Mariupol. Rosjanie wywożą osierocone dzieci
Trwa dramat okupowanego przez armię Putina Mariupola. Doradca mera miasta Petro Andriuszczenko przekazał, że Rosjanie zaczęli wywozić z miasta dzieci, które straciły rodziców w czasie trwającego kilka tygodni oblężenia. Cel przymusowej wywózki nie jest znany.
O działaniach Rosjan Andriuszczenko poinformował w serwisie Telegram. "Wiadomo, że około 15 dzieci, które były ukrywane przez mieszkańców Mariupola przy ul. Meotydy 18 zostało zabranych przez rosyjskich żołnierzy i wywiezionych w nieznanym kierunku" - napisał.
Zapewnił, że mimo trudnej sytuacji, ukraińskie służby starają się ustalić miejsce pobytu nieletnich.
Agencja Ukrinform przypomina, że w ostatnim czasie Rosja uprościła procedurę nadawania rosyjskiego obywatelstwa.

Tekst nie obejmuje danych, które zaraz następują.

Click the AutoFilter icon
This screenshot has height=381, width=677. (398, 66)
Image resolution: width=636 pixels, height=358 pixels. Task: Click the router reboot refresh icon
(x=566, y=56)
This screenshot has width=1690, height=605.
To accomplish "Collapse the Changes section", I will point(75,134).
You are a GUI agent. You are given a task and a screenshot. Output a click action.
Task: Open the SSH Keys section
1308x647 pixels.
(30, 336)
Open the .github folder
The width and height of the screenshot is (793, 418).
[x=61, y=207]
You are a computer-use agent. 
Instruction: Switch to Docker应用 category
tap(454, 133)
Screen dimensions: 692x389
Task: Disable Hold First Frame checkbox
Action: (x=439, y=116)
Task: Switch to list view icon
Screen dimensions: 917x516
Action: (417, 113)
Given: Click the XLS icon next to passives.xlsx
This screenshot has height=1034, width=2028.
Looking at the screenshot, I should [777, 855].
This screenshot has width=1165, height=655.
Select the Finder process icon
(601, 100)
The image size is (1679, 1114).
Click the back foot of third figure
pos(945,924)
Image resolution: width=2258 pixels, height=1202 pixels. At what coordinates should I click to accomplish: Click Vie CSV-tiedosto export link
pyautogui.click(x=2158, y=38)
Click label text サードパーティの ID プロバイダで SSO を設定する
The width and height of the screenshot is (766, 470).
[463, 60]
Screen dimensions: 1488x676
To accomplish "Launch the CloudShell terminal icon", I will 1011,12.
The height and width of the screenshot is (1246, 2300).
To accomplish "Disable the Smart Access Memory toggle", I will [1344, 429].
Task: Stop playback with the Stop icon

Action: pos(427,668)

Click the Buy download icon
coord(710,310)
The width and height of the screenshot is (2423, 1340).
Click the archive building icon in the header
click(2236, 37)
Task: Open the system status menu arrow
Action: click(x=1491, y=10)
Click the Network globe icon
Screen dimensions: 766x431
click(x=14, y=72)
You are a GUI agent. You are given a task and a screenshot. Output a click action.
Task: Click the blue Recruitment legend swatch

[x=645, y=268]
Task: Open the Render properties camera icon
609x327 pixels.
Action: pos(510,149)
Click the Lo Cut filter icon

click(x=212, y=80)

Zobacz też: 500 wyrzutni Himars w Polsce? Generał komentuje
Rosjanie gwałcą nawet niemowlęta
Tymczasem z Ukrainy docierają kolejne doniesienia o niebywałej brutalności rosyjskich żołnierzy.
Rzeczniczka praw człowieka w Ukrainie Ludmyła Denisowa informowała w połowie maja, iż zdarzało się, że tylko w ciągu jednej doby na specjalną infolinię wpływało 56 zgłoszeń dotyczących gwałtów, których mieli dopuścić się rosyjscy żołnierze. Ofiarami napaści seksualnych padały też dzieci, a nawet niemowlęta.
Sprawcy to głównie młodzi mężczyźni w wieku 20-25 lat. - Oni to robią publicznie. Koniecznie na oczach innych ludzi i grupowo. By inni widzieli, jak się znęcają - mówiła w wywiadzie Denisowa.